Loss of p120 catenin and links to mitotic alterations, inflammation, and skin cancer

Abstract

Tumor formation involves epigenetic modifications and microenvironmental changes as well as cumulative genetic alterations encompassing somatic mutations, loss of heterozygosity, and aneuploidy. Here, we show that conditional targeting of p120 catenin in mice leads to progressive development of skin neoplasias associated with intrinsic NF-κB activation. We find that, similarly, squamous cell carcinomas in humans display altered p120 and activated NF-κB. We show that epidermal hyperproliferation arising from p120 loss can be abrogated by IκB kinase 2 inhibitors. Although this underscores the importance of this pathway, the role of NF-κB in hyperproliferation appears rooted in its impact on epidermal microenvironment because as p120-null keratinocytes display a growth-arrested phenotype in culture. We trace this to a mitotic defect, resulting in unstable, binucleated cells in vitro and in vivo.
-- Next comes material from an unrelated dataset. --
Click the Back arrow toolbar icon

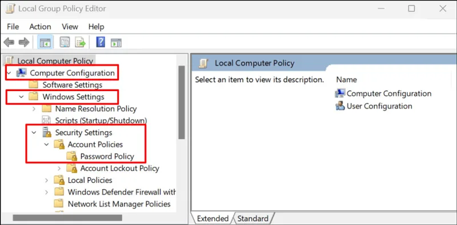tap(9, 43)
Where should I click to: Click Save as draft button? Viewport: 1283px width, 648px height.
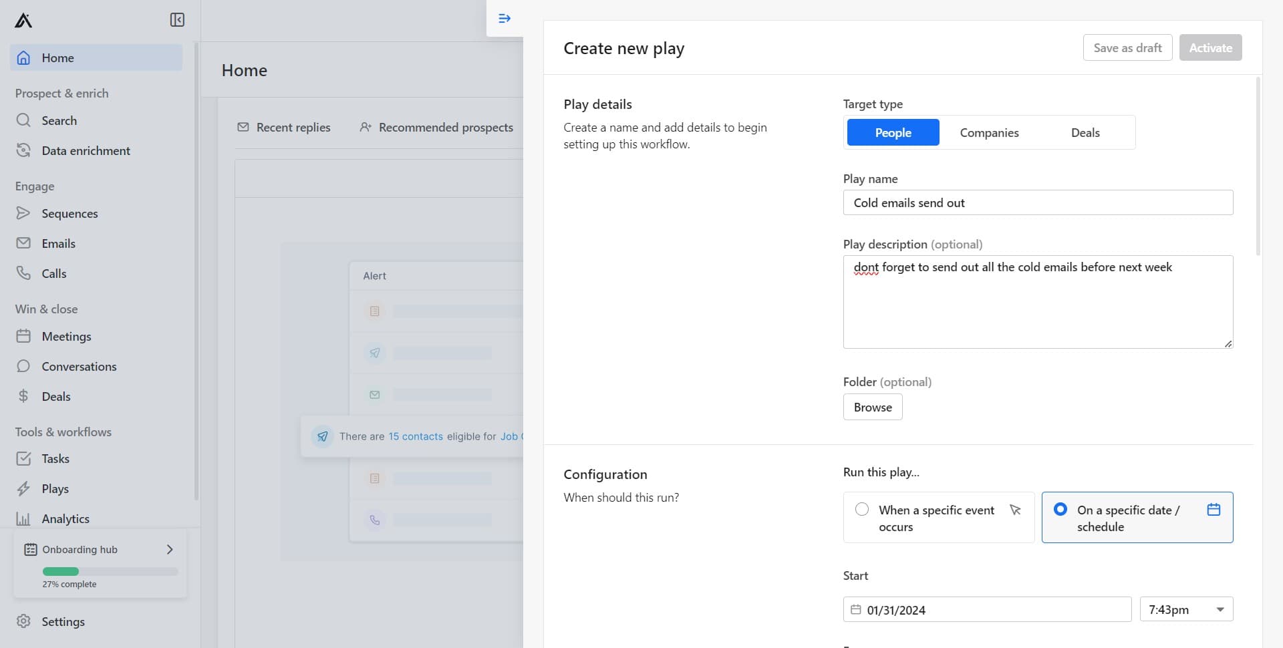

We show that the abnormal mitoses can be ameliorated by inhibiting RhoA, the activity of which is abnormally high. Conversely, we can elicit such mitotic defects in control keratinocytes by elevating RhoA activity. The ability of p120 deficiency to elicit mitotic alterations and chronic inflammatory responses, that together may facilitate the development of genetic instability in vivo, provides insights into why it figures so prominently in skin cancer progression.